Optogenetic Gene Therapy MCO-010 Shows Promise in Retinitis Pigmentosa

• MCO-010, a novel optogenetic gene therapy, has demonstrated significant vision improvement in patients with severe retinitis pigmentosa in a Phase 2b/3 trial.
• The mutation-agnostic approach of MCO-010 targets surviving retinal cells, potentially offering a broader treatment option compared to gene-specific therapies like Luxturna.
• Nanoscope Therapeutics plans to submit a Biologics License Application to the FDA in early 2025, with MCO-010 already receiving Fast Track designation.
• The study revealed that 40-50% of patients treated with MCO-010 experienced a gain of three lines of vision on a standard eye chart.
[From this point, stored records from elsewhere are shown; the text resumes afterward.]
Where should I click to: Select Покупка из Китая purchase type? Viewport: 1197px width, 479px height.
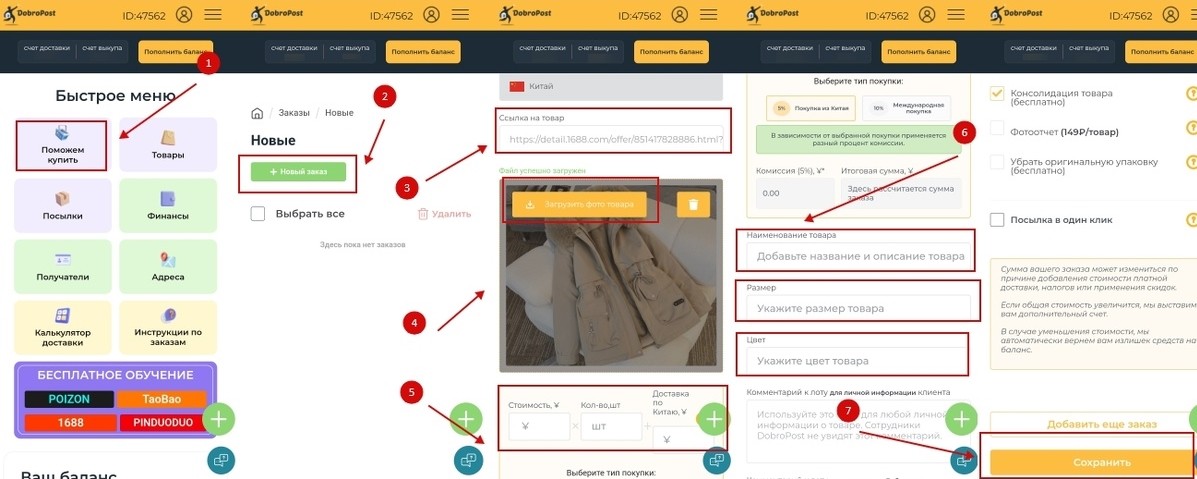(811, 108)
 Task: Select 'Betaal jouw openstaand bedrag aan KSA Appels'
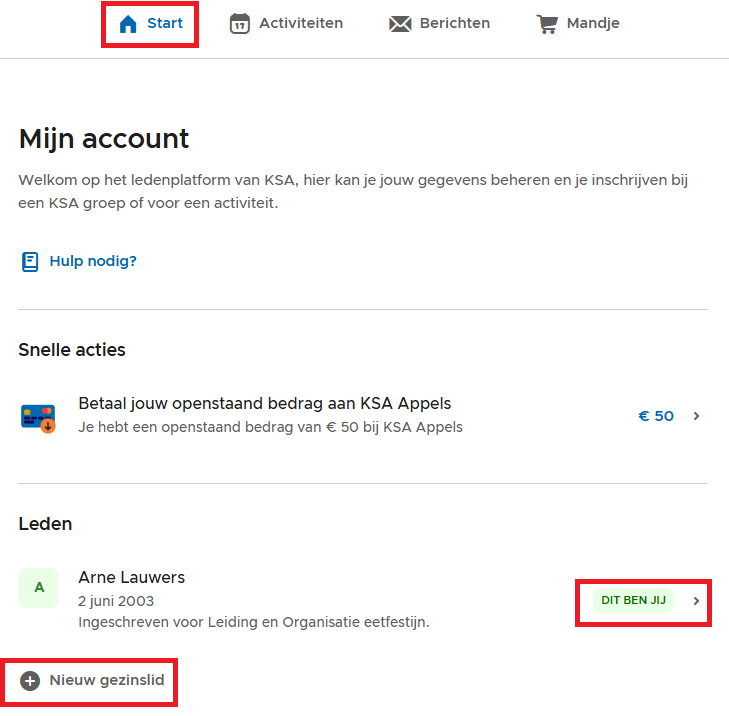pyautogui.click(x=265, y=404)
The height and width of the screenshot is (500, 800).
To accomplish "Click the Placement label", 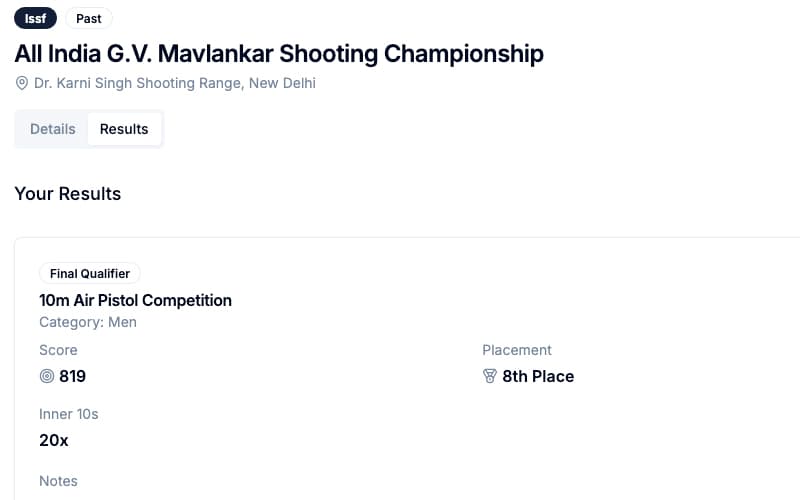I will point(517,350).
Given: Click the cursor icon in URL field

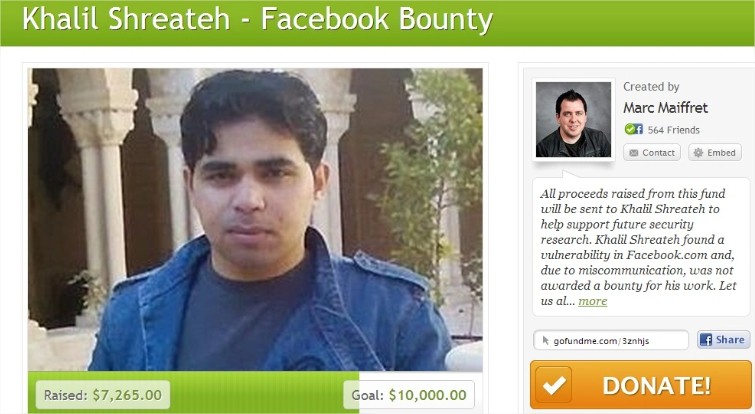Looking at the screenshot, I should (546, 340).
New research presented at the American Academy of Ophthalmology (AAO) 2024 meeting reveals promising results for MCO-010, an investigational gene therapy for retinitis pigmentosa. The Phase 2b/3 trial indicates that MCO-010 can improve vision in individuals with severe vision loss from this inherited retinal disease, for which there is currently no cure.

Mutation-Agnostic Approach

MCO-010 leverages optogenetics to target retinal cells that remain viable after photoreceptor degeneration. Unlike gene-specific therapies such as Luxturna (voretigene neparvovec), which is effective only in RPE65-related retinitis pigmentosa (0.3-1% of cases), MCO-010 employs a mutation-agnostic strategy. This involves a one-time intravitreal injection delivering Multi-Characteristic Opsin (MCO) genes via a harmless virus to these surviving cells, converting them into light-sensing cells. This approach counteracts retinal damage caused by various genetic mutations, potentially broadening its applicability to other retinal degenerative diseases like macular degeneration and Stargardt disease.

Clinical Trial Results

The randomized, controlled Phase 2b/3 trial assessed MCO-010 in patients with severe vision loss, characterized as hand motion or light perception. The study randomized 27 patients into high-dose, low-dose, and sham treatment groups. Results presented by Dr. Allen C. Ho, Director of Retina Research at Wills Eye Hospital and Chief Medical Advisor at Nanoscope Therapeutics, demonstrated statistically significant improvements in visual acuity at weeks 52 and 76 in the treatment groups compared to the sham group. Notably, 40% to 50% of treated patients gained at least three lines of vision on a standard eye chart, with some improving from light perception to 20/400 or better.

Expert Commentary

"We are finally on the brink of an impactful therapy for people with severe vision loss," said Dr. Ho. "These findings finally deliver hope to patients and ophthalmologists that something is close to being able to help them."

Regulatory Pathway and Future Directions

Nanoscope Therapeutics is preparing to submit a Biologics License Application (BLA) to the FDA in early 2025. The FDA has already granted Fast Track designation to MCO-010. Furthermore, Nanoscope is collaborating with the FDA on a Phase 3 trial design to evaluate MCO-010 in Stargardt macular degeneration, with trial start-up activities underway.